Between late February and late May 2026, yage.ai’s weekly active users grew from 2,500 to 7,000, newsletter subscribers from 420 to 1,183, and Twitter followers from 171 to 4,813. These numbers make it look like the blogger was busy. The reality is different. Over these three months, I never manually posted a single tweet, wrote a single newsletter issue, or did any SEO work. AI handled all of it.
What I did was minimal: paid a few bills, helped it reverse-engineer one API, spent two minutes a day picking topics, and checked the direction every few weeks. Everything else was AI.
This is a retrospective, laying out what AI did, how it did it, what I contributed, and what worked and what didn’t.
GA4 weekly active users tell the clearest story.
The early March baseline was about 2,500 weekly active users. By late May, it had stabilized at around 7,000, nearly a 3x increase. The path was not smooth: every new article triggered a pulse of traffic, and occasionally a piece that spread widely pushed the numbers higher for a week. But these pulses came and went quickly. What matters is the platform left behind after each pulse subsided. It never fell back to the starting point.
The daily baseline tells the same story. Early March was roughly 255 daily users. Late May was about 1,000 daily users, a 4x increase. This platform was not driven by any single article. It came from several supporting systems working together: a Twitter account built from scratch, newsletter subscribers growing from 420 to 1,183, Google Search delivering 2,300 monthly clicks, and the /share/ directory becoming the site’s primary content surface. Continuous content output created continuous distribution opportunities, and these systems converted the attention left behind after each pulse into a repeatable asset.
The channel composition shifted fundamentally. In early March, 77% of traffic was Direct (untraceable dark social sharing via WeChat, Telegram, Slack), Organic Search was 15%, and social media was nearly zero. By late May, Organic Social accounted for 30-50% (varying with posting volume), Direct had dropped to about 35%, Organic Search held steady at 15-20%, and Email and Referral each contributed 2-3%. In March, the site depended entirely on other people manually sharing links. By May, it had a multi-channel distribution system.

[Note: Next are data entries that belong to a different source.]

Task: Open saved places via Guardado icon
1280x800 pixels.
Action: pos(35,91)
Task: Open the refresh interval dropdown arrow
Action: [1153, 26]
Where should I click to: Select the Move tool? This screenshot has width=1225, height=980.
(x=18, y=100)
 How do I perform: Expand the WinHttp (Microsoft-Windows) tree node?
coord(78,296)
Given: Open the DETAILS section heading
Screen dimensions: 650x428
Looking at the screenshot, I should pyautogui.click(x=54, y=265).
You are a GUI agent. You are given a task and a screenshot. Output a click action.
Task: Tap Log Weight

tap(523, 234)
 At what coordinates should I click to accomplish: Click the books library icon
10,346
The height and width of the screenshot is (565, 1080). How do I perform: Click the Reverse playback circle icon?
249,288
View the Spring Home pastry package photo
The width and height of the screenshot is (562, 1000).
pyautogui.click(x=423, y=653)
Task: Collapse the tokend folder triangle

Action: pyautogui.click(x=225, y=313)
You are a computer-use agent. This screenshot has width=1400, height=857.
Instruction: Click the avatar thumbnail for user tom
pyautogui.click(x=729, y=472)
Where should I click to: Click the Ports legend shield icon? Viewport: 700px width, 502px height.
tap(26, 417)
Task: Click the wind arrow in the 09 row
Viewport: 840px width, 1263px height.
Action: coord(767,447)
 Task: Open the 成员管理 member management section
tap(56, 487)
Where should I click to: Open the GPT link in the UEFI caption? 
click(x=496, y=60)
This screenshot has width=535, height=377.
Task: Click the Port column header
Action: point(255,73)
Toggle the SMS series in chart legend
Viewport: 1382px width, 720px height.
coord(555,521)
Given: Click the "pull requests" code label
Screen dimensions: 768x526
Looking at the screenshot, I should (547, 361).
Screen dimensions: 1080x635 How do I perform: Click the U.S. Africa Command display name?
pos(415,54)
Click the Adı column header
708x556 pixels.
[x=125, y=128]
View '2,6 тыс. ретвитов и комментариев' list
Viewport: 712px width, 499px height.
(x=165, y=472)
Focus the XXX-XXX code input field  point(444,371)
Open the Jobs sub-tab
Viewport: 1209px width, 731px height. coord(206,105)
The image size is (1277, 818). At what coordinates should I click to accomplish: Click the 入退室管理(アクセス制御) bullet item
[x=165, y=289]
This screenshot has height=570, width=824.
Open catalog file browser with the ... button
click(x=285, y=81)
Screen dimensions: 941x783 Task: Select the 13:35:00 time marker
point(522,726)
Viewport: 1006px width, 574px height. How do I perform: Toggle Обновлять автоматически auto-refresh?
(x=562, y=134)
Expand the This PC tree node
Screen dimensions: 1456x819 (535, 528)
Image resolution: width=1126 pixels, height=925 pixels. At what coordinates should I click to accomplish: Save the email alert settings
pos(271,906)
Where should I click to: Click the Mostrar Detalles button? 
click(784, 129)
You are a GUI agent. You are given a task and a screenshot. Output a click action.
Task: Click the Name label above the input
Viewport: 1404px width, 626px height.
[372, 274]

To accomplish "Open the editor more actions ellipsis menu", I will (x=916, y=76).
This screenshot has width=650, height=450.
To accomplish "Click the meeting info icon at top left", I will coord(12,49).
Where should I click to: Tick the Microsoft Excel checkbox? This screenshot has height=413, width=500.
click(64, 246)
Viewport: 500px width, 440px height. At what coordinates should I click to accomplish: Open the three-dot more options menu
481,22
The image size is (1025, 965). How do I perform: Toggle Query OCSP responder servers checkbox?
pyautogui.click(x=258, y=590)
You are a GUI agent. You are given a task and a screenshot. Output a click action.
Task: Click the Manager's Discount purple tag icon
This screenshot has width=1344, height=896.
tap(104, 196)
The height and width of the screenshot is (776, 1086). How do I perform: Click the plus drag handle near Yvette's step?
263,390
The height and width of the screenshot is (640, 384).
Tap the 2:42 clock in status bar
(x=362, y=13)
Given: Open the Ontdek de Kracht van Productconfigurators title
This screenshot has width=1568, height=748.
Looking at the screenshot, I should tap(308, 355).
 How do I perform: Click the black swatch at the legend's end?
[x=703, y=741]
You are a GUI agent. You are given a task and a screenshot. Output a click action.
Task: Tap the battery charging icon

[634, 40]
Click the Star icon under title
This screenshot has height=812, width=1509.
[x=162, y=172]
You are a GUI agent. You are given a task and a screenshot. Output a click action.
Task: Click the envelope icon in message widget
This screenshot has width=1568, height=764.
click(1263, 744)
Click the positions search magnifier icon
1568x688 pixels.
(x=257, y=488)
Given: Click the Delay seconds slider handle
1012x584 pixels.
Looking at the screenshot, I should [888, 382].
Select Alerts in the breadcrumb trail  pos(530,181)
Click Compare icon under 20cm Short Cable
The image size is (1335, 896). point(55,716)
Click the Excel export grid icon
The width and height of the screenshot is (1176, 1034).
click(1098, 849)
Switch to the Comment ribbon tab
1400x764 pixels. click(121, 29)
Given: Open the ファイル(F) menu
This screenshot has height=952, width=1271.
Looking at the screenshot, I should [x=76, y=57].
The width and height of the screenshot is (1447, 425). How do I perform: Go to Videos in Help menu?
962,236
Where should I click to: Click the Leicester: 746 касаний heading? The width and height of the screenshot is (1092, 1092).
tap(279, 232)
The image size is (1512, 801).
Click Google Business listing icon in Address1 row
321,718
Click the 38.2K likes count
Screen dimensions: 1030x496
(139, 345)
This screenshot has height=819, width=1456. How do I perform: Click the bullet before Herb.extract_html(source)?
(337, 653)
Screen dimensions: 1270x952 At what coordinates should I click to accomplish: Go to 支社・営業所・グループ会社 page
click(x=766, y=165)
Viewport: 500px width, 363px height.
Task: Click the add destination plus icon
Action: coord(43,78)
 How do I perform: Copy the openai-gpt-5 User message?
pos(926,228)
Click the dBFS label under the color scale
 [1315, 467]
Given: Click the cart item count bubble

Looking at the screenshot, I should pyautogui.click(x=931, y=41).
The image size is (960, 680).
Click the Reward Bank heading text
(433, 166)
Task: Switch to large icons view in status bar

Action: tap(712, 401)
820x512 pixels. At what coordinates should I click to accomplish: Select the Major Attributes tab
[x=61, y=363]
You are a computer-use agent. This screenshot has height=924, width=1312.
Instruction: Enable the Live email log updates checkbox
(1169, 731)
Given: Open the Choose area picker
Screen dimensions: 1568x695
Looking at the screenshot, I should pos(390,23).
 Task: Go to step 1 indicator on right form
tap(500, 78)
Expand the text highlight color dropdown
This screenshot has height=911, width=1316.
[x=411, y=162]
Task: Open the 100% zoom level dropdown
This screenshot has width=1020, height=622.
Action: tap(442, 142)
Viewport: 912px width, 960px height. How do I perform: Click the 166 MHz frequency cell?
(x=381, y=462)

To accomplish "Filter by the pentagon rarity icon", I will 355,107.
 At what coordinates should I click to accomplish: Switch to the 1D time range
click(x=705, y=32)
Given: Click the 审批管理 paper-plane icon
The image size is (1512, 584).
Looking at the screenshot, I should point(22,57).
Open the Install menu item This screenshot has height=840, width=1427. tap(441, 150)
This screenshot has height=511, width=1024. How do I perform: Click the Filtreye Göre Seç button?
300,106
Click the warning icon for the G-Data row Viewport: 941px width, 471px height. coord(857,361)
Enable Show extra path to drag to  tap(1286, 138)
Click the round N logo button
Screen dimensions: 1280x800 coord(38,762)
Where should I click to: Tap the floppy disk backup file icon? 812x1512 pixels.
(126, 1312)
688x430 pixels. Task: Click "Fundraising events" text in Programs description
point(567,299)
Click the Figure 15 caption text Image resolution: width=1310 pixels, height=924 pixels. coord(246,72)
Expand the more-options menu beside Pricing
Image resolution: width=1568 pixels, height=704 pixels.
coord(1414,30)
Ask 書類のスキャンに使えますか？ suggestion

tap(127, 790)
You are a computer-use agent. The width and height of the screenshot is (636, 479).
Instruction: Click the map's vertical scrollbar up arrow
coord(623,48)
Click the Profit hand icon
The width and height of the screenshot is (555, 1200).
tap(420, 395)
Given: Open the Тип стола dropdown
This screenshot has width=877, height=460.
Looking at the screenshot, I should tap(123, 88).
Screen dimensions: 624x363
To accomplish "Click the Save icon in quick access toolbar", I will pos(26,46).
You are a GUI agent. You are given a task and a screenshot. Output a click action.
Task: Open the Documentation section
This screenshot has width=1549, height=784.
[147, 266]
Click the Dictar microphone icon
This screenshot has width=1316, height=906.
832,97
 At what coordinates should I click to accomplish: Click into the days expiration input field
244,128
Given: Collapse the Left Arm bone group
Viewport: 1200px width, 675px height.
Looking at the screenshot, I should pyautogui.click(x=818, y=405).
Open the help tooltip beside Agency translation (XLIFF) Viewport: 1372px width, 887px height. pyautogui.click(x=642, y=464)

Search data reinforces the structural argument. In early March there was no GSC data (it hadn’t been connected yet). By late May, yage.ai was receiving 369,000 monthly impressions and 2,300 clicks, with an average position of 7.6. The two pages with the most impressions were ollama-cloud-vs-api-vs-subscriptions-en (74,194 impressions) and mlx-apple-silicon-en (58,108 impressions), both English-language technical comparison pieces. These weren’t pages I deliberately optimized for SEO keywords. They were byproducts of AI running its own research and writing workflows, indexed and ranked by Google without any per-page SEO work from me.
The Twitter trajectory is equally clear. The account had 171 followers at the end of February and 4,813 by the end of May. The posting cadence went through three phases: March was a cold start, one thread every two days, 15 posts for the month; April entered a high-frequency phase, 180 posts (six per day), which was also the period of fastest follower growth; May settled into a steady rhythm, 74 posts (two to three per day), generating 458,000 impressions and 22,190 engagements at a 5.05% engagement rate. For a tech account with zero manual interaction, that engagement rate reflects content relevance, not operational effort.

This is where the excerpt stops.